Também para a concessão, manutenção e renovação de benefícios da seguridade social será exigida apresentação de documento com cadastro biométrico realizado pelo poder público, nos termos de regulamento.
Emendas parlamentares
O texto original do governo previa que o bloqueio ou contingenciamento de emendas orçamentárias seria aplicado a todas as emendas. Pelo substitutivo dos deputados, confirmado pelos senadores, o governo poderá bloquear ou contingenciar apenas as emendas parlamentares não impositivas. Esse bloqueio deverá seguir a proporção de congelamento de outras despesas e também prioridades elencadas pelo próprio Congresso.

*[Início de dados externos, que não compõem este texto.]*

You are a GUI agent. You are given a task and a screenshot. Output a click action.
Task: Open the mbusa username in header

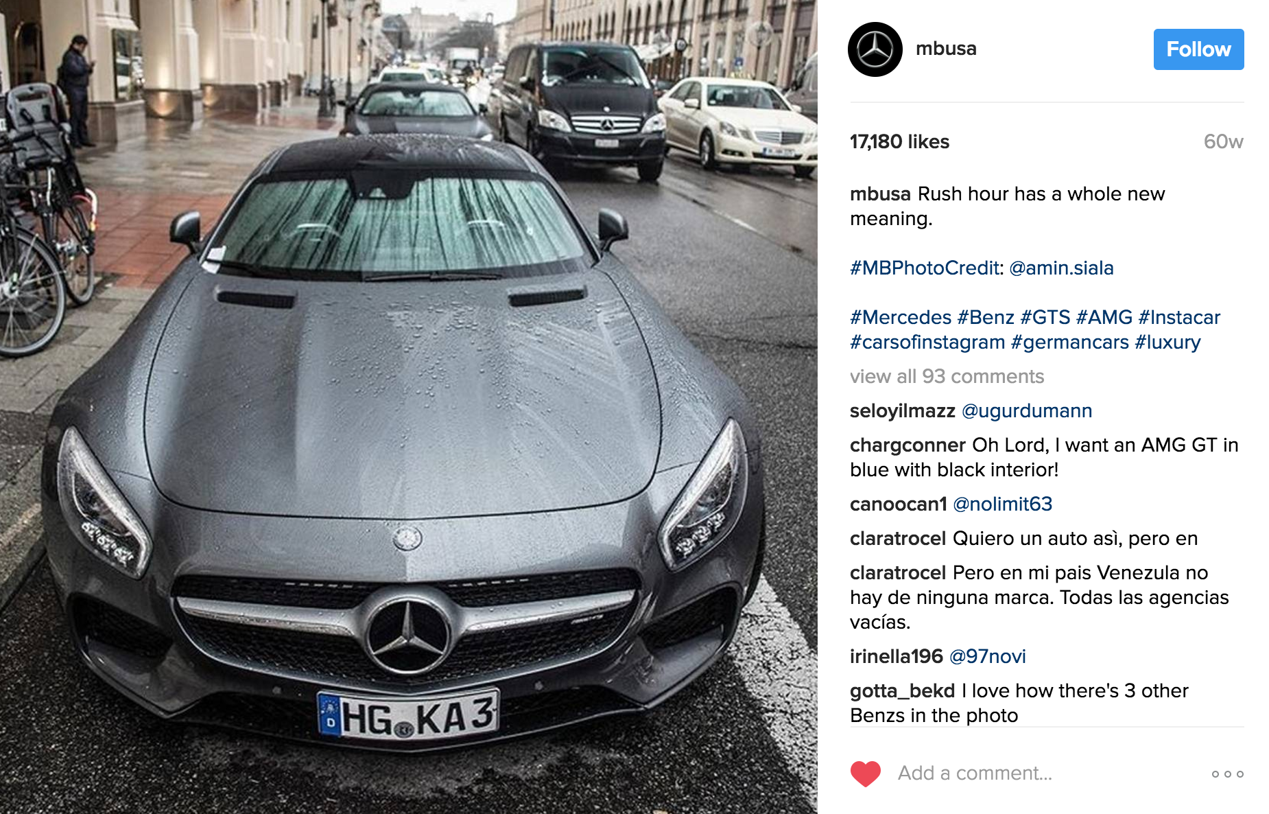[946, 49]
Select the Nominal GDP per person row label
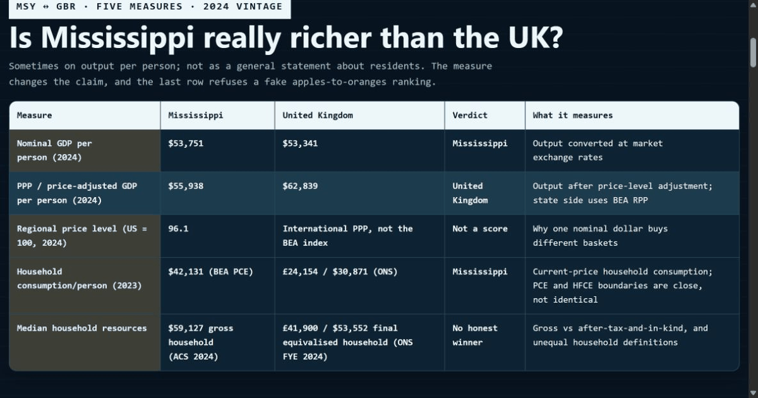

As emendas não impositivas são aquelas que o governo não tem obrigação de pagar: as das comissões do Congresso e as do relator do Orçamento. As emendas individuais e das bancadas estaduais são obrigatórias até um limite percentual da Receita Corrente Líquida (RCL).
Despesas discricionárias são as que o governo pode decidir não executar e que são passíveis de bloqueio ou contingenciamento, como investimentos, compra de equipamentos, insumos, execução de serviços (passaportes, por exemplo) e pagamento de bolsas de pesquisa.
Incentivos tributários
O texto do PLP estabelece que, quando ocorrer déficit primário, a União não poderá publicar lei concedendo, ampliando ou prorrogando incentivos tributários até que consiga restabelecer o superávit. A regra valerá a partir de 2025. Quando alcançado o superávit, o Orçamento do ano seguinte não terá mais a trava. O processo será repetido a cada vez que o governo não conseguir fechar as contas.
Da mesma forma, será proibida a concessão de aumento nas despesas de pessoal e de seus encargos, mas somente até 2030. Se houver déficit, tanto o projeto da Lei Orçamentária Anual (PLOA) quanto a própria lei do Orçamento não poderão apresentar crescimento anual real dos salários maior do que 0,6% em relação ao ano anterior. A única exceção para isso são os valores concedidos por causa de sentença judicial.
Essa trava das despesas de pessoal valerá para cada um dos poderes (Executivo, Legislativo e Judiciário) e também para o Ministério Público da União, a Defensoria Pública da União, o Conselho Nacional do Ministério Público (CNMP), o Conselho Nacional de Justiça (CNJ) e o Tribunal de Contas da União (TCU).
Seguro obrigatório
Outra inclusão dos deputados no texto foi a revogação da Lei Complementar 207, de 2024, que recriou o seguro obrigatório de veículos automotores (SPVAT, antigo DPVAT).
O DPVAT foi extinto em 2020. Ele era custeado por todos os proprietários de veículos, e o dinheiro arrecadado era destinado às vítimas de acidentes de trânsito em todo o país. Se a proposta for sancionada pelo presidente Lula, não haverá a volta da cobrança a partir do próximo ano, como está previsto.
Supersalários
Esse foi um trecho alterado pelos parlamentares durante a tramitação que, na prática, manteve os supersalários do funcionalismo público. Os salários no serviço público que ultrapassam o teto (que hoje é de R$ 44 mil mensais) permanecerão como estão, observando a norma que trata dos valores “extras” até que uma futura lei regulamente quais verbas podem ficar fora do teto remuneratório.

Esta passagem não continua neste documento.